I felt my mouth beginning to twitch, but I resisted the urge to begin screaming in his face by biting at the inside of my lips, a half-hearted attempt to keep them clamped shut, for fear of saying anything stupid.
He took my silence, and what I was hoping was a steely glare, the kind that said if he was to push me one more time then I would settle for the no answers option, as a sign to begin to talk about the thing that I wanted to hear coming from his mouth. I w
anted to know about Geranium.
“Geranium was,” he began, beginning to talk more like a human now, rather than some evil demon who had only been put on this earth to kill and maim, “a covert operation. Between three countries. It was hoped that it would avoid another war in Europe.”
I detected a hint of remorse in his voice, and I wondered whether it was because he was hoping that he would never have to tell anyone out loud ever again what Geranium was, or whether it was out of a genuine sincerity and regret that he possessed over the operation.
“It was unsanctioned, no one in the higher echelons of government even knew that it existed. The only ones that knew it was happening were the ones somehow directly involved in the operation. I was in French military intelligence. A few weeks before war was declared, we were issued with a memorandum that forbade all of us from talking with the German intelligence agencies, denying us all access to our assets. It was the same with the Brits; they weren’t talking to the Germans either.”

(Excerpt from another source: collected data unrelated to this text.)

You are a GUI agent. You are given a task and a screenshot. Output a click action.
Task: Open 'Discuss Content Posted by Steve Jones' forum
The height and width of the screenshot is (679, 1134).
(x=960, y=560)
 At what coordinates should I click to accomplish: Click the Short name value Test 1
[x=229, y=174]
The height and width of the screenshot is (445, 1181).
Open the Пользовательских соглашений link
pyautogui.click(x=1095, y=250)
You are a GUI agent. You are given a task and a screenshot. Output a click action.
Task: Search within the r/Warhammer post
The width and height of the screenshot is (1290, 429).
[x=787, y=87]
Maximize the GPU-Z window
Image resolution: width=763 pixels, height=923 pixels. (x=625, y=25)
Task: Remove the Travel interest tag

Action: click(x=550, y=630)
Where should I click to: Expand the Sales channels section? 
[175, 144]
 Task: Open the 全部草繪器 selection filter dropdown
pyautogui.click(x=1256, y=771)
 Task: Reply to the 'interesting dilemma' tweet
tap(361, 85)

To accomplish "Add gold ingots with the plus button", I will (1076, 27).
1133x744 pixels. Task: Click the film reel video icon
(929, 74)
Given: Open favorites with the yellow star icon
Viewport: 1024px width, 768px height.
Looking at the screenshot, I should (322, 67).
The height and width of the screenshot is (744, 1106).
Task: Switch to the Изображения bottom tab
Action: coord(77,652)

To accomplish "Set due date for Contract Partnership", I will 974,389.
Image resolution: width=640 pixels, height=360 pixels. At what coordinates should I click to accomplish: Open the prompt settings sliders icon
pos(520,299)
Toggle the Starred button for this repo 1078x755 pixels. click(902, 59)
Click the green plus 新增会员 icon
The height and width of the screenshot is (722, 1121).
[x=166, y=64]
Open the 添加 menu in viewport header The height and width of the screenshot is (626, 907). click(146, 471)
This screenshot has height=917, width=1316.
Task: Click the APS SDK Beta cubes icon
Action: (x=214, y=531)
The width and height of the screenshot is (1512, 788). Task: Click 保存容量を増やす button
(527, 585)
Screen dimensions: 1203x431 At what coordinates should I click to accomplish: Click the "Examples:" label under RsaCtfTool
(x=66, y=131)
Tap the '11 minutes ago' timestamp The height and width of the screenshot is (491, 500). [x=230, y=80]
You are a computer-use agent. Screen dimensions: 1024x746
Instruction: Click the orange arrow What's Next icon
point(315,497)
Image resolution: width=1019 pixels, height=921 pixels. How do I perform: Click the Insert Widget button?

“So, what’s this got to do with Geranium?”
“The three main proponents in Operation Geranium were British, French and German, each one having spoken to the other in contravention of government orders. That is why Geranium was unsanctioned.”
He paused for a moment, a time I took to make sure that I still had a firm grip on the pistol, and that a sudden, overwhelming effort by him to break free wouldn’t overpower me. I needed to make sure I stayed on my guard. I began to grow ever so slightly twitchy about the fact that soon this place would be swarming with German troops, particularly as I wasn’t expecting to get the early warning signals of truck engines rolling into the courtyard or brakes squealing to a halt.